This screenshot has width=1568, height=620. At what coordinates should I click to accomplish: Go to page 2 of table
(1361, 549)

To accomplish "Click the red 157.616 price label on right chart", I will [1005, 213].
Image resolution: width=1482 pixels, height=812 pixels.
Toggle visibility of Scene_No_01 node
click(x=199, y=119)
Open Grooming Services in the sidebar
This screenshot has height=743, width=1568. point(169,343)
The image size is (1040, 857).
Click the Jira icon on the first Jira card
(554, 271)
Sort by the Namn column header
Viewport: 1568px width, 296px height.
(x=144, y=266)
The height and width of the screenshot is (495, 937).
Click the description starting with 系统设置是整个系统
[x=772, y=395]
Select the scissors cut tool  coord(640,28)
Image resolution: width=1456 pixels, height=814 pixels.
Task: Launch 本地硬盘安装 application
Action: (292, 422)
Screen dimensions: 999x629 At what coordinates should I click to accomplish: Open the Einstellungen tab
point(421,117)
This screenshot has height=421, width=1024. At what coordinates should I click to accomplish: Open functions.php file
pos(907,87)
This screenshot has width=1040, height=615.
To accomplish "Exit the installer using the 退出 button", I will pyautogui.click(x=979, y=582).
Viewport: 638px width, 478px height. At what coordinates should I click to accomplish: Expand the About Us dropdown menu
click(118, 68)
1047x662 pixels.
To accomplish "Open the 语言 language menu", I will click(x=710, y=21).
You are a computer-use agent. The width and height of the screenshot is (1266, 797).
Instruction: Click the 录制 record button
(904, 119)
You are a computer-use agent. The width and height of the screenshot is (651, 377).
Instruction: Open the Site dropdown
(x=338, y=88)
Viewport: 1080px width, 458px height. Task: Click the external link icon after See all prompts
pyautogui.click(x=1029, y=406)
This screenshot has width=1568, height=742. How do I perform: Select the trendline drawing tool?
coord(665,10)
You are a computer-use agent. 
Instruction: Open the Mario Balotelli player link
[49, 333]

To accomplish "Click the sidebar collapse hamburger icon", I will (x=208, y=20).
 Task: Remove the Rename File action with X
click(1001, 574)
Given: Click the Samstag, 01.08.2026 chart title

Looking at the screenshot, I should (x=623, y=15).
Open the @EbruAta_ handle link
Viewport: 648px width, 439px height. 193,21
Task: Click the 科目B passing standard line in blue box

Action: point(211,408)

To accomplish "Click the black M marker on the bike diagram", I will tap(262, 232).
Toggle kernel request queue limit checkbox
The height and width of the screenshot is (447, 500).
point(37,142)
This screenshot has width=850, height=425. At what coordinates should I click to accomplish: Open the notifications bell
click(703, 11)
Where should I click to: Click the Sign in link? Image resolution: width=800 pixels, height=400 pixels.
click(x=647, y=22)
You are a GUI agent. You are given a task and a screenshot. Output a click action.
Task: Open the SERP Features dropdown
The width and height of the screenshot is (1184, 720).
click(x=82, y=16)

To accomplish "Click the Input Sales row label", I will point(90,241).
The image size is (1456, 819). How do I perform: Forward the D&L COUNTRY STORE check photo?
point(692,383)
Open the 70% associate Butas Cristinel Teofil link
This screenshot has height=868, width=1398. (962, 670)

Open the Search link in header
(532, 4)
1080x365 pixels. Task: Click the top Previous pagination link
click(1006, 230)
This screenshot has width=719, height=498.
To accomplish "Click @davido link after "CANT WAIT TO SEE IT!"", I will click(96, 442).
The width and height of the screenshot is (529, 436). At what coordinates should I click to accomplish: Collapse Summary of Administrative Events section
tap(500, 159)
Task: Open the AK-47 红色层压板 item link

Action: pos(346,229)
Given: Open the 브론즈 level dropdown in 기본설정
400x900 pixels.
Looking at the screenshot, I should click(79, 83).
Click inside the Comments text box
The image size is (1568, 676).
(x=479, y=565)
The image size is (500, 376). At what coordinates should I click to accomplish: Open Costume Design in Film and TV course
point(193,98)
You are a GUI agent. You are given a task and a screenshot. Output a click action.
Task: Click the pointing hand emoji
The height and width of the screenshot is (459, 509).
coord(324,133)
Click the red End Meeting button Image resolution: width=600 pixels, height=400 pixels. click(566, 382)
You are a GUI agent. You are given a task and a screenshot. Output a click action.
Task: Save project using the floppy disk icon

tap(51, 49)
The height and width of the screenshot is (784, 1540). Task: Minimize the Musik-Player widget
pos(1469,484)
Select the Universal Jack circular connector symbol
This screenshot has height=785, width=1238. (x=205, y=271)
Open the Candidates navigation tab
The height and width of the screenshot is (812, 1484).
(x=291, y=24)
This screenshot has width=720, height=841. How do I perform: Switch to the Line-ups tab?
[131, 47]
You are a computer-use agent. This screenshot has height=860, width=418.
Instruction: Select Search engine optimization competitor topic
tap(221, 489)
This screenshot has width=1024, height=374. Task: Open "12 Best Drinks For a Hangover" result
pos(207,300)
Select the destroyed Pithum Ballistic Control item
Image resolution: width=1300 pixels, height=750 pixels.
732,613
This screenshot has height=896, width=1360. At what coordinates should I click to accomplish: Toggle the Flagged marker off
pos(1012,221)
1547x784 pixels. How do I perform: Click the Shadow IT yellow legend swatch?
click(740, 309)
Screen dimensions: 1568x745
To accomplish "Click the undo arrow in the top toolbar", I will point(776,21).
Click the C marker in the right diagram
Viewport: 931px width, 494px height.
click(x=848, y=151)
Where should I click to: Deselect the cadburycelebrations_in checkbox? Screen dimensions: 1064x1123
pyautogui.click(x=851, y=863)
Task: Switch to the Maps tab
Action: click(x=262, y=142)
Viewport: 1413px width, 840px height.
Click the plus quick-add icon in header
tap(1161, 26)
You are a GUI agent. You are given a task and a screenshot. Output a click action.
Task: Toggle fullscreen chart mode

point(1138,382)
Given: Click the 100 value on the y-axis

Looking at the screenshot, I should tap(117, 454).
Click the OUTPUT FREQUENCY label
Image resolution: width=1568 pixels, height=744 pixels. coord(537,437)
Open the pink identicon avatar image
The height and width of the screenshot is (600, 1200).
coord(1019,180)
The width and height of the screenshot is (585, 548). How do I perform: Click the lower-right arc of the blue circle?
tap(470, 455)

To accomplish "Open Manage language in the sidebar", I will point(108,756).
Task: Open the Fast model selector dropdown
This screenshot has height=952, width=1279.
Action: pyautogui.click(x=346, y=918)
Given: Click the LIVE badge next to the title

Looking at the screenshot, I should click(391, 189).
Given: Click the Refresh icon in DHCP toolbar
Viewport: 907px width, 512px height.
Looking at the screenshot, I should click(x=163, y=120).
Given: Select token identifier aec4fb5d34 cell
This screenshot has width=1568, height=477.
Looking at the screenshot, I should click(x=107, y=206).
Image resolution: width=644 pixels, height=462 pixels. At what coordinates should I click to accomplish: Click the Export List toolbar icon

Directions | The entries above must be returned in full, exactly as shown.

Answer to the problem |
This screenshot has width=1568, height=620. At what coordinates should I click to accomplish: Go to page 2 of table
(1361, 549)

To accomplish "Click the red 157.616 price label on right chart", I will [1005, 213].
Image resolution: width=1482 pixels, height=812 pixels.
Toggle visibility of Scene_No_01 node
click(x=199, y=119)
Open Grooming Services in the sidebar
This screenshot has height=743, width=1568. point(169,343)
The image size is (1040, 857).
Click the Jira icon on the first Jira card
(554, 271)
Sort by the Namn column header
Viewport: 1568px width, 296px height.
(x=144, y=266)
The height and width of the screenshot is (495, 937).
Click the description starting with 系统设置是整个系统
[x=772, y=395]
Select the scissors cut tool  coord(640,28)
Image resolution: width=1456 pixels, height=814 pixels.
Task: Launch 本地硬盘安装 application
Action: (292, 422)
Screen dimensions: 999x629 At what coordinates should I click to accomplish: Open the Einstellungen tab
point(421,117)
This screenshot has height=421, width=1024. At what coordinates should I click to accomplish: Open functions.php file
pos(907,87)
This screenshot has width=1040, height=615.
To accomplish "Exit the installer using the 退出 button", I will pyautogui.click(x=979, y=582).
Viewport: 638px width, 478px height. At what coordinates should I click to accomplish: Expand the About Us dropdown menu
click(118, 68)
1047x662 pixels.
To accomplish "Open the 语言 language menu", I will click(x=710, y=21).
You are a computer-use agent. The width and height of the screenshot is (1266, 797).
Instruction: Click the 录制 record button
(904, 119)
You are a computer-use agent. The width and height of the screenshot is (651, 377).
Instruction: Open the Site dropdown
(x=338, y=88)
Viewport: 1080px width, 458px height. Task: Click the external link icon after See all prompts
pyautogui.click(x=1029, y=406)
This screenshot has width=1568, height=742. How do I perform: Select the trendline drawing tool?
coord(665,10)
You are a computer-use agent. 
Instruction: Open the Mario Balotelli player link
[49, 333]

To accomplish "Click the sidebar collapse hamburger icon", I will (x=208, y=20).
 Task: Remove the Rename File action with X
click(1001, 574)
Given: Click the Samstag, 01.08.2026 chart title

Looking at the screenshot, I should (x=623, y=15).
Open the @EbruAta_ handle link
Viewport: 648px width, 439px height. 193,21
Task: Click the 科目B passing standard line in blue box

Action: point(211,408)

To accomplish "Click the black M marker on the bike diagram", I will tap(262, 232).
Toggle kernel request queue limit checkbox
The height and width of the screenshot is (447, 500).
point(37,142)
This screenshot has width=850, height=425. At what coordinates should I click to accomplish: Open the notifications bell
click(703, 11)
Where should I click to: Click the Sign in link? Image resolution: width=800 pixels, height=400 pixels.
click(x=647, y=22)
You are a GUI agent. You are given a task and a screenshot. Output a click action.
Task: Open the SERP Features dropdown
The width and height of the screenshot is (1184, 720).
click(x=82, y=16)

To accomplish "Click the Input Sales row label", I will point(90,241).
The image size is (1456, 819). How do I perform: Forward the D&L COUNTRY STORE check photo?
point(692,383)
Open the 70% associate Butas Cristinel Teofil link
This screenshot has height=868, width=1398. (962, 670)

Open the Search link in header
(532, 4)
1080x365 pixels. Task: Click the top Previous pagination link
click(1006, 230)
This screenshot has width=719, height=498.
To accomplish "Click @davido link after "CANT WAIT TO SEE IT!"", I will click(96, 442).
The width and height of the screenshot is (529, 436). At what coordinates should I click to accomplish: Collapse Summary of Administrative Events section
tap(500, 159)
Task: Open the AK-47 红色层压板 item link

Action: pos(346,229)
Given: Open the 브론즈 level dropdown in 기본설정
400x900 pixels.
Looking at the screenshot, I should click(79, 83).
Click inside the Comments text box
The image size is (1568, 676).
(x=479, y=565)
The image size is (500, 376). At what coordinates should I click to accomplish: Open Costume Design in Film and TV course
point(193,98)
You are a GUI agent. You are given a task and a screenshot. Output a click action.
Task: Click the pointing hand emoji
The height and width of the screenshot is (459, 509).
coord(324,133)
Click the red End Meeting button Image resolution: width=600 pixels, height=400 pixels. click(566, 382)
You are a GUI agent. You are given a task and a screenshot. Output a click action.
Task: Save project using the floppy disk icon

tap(51, 49)
The height and width of the screenshot is (784, 1540). Task: Minimize the Musik-Player widget
pos(1469,484)
Select the Universal Jack circular connector symbol
This screenshot has height=785, width=1238. (x=205, y=271)
Open the Candidates navigation tab
The height and width of the screenshot is (812, 1484).
(x=291, y=24)
This screenshot has width=720, height=841. How do I perform: Switch to the Line-ups tab?
[131, 47]
You are a computer-use agent. This screenshot has height=860, width=418.
Instruction: Select Search engine optimization competitor topic
tap(221, 489)
This screenshot has width=1024, height=374. Task: Open "12 Best Drinks For a Hangover" result
pos(207,300)
Select the destroyed Pithum Ballistic Control item
Image resolution: width=1300 pixels, height=750 pixels.
732,613
This screenshot has height=896, width=1360. At what coordinates should I click to accomplish: Toggle the Flagged marker off
pos(1012,221)
1547x784 pixels. How do I perform: Click the Shadow IT yellow legend swatch?
click(740, 309)
Screen dimensions: 1568x745
To accomplish "Click the undo arrow in the top toolbar", I will point(776,21).
Click the C marker in the right diagram
Viewport: 931px width, 494px height.
click(x=848, y=151)
Where should I click to: Deselect the cadburycelebrations_in checkbox? Screen dimensions: 1064x1123
pyautogui.click(x=851, y=863)
Task: Switch to the Maps tab
Action: click(x=262, y=142)
Viewport: 1413px width, 840px height.
Click the plus quick-add icon in header
tap(1161, 26)
You are a GUI agent. You are given a task and a screenshot. Output a click action.
Task: Toggle fullscreen chart mode

point(1138,382)
Given: Click the 100 value on the y-axis

Looking at the screenshot, I should tap(117, 454).
Click the OUTPUT FREQUENCY label
Image resolution: width=1568 pixels, height=744 pixels. coord(537,437)
Open the pink identicon avatar image
The height and width of the screenshot is (600, 1200).
coord(1019,180)
The width and height of the screenshot is (585, 548). How do I perform: Click the lower-right arc of the blue circle?
tap(470, 455)

To accomplish "Open Manage language in the sidebar", I will point(108,756).
Task: Open the Fast model selector dropdown
This screenshot has height=952, width=1279.
Action: pyautogui.click(x=346, y=918)
Given: Click the LIVE badge next to the title

Looking at the screenshot, I should click(391, 189).
Given: Click the Refresh icon in DHCP toolbar
Viewport: 907px width, 512px height.
Looking at the screenshot, I should click(x=163, y=120).
Given: Select token identifier aec4fb5d34 cell
This screenshot has width=1568, height=477.
Looking at the screenshot, I should click(x=107, y=206).
Image resolution: width=644 pixels, height=462 pixels. At what coordinates should I click to accomplish: Click the Export List toolbar icon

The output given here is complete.